2. The application of the molybdenum blue heteropoly acid material in detecting the concentration of the biological molecules in the biological molecule solution.

3. A method of detecting hydrogen peroxide concentration, comprising:

1) drawing a standard curve: reacting a plurality of groups of known hydrogen peroxide standard solutions with different concentrations with the aqueous solution of the molybdenum blue heteropoly acid material respectively to obtain different mixed solutions, and measuring the light absorption intensity of the mixed solutions respectively by using an ultraviolet visible spectrum; taking the light absorption intensity as a vertical coordinate and the concentration of the hydrogen peroxide standard solution as a horizontal coordinate, and performing linear fitting to obtain a standard curve;

2) determination of the hydrogen peroxide concentration in the hydrogen peroxide solution to be tested: reacting the hydrogen peroxide solution to be detected with the molybdenum blue heteropoly acid material aqueous solution to obtain a mixed solution, measuring the light absorption intensity of the mixed solution under the same wavelength with the hydrogen peroxide standard solution by using an ultraviolet-visible spectrum, and comparing the measured light absorption intensity with the standard curve in the step 1) to obtain the hydrogen peroxide concentration in the solution to be detected.

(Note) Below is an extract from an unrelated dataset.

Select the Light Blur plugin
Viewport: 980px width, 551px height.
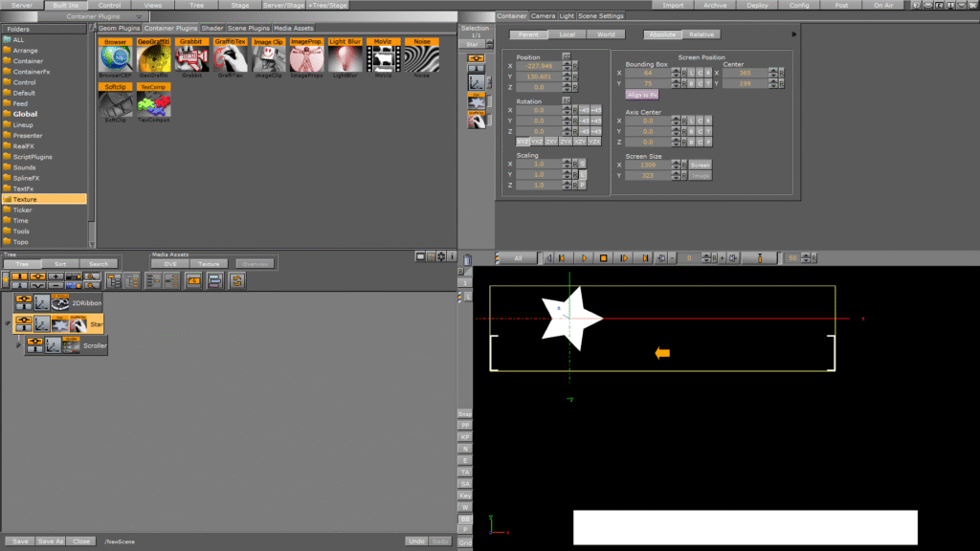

4. A method for detecting the concentration of biomolecules in a biomolecule solution to be detected, comprising: mixing and incubating the biomolecule solution to be detected and biological enzyme, reacting the mixture with a molybdenum blue heteropoly acid material aqueous solution to obtain a mixed solution, measuring the light absorption intensity of the mixed solution under the same wavelength with the hydrogen peroxide standard solution by utilizing an ultraviolet visible spectrum, comparing the light absorption intensity with the standard curve in the step 1) of claim 3 to obtain the hydrogen peroxide concentration generated by the biomolecule in the solution to be detected under the catalysis of the biological enzyme, and further calculating to obtain the biomolecule concentration in the solution to be detected.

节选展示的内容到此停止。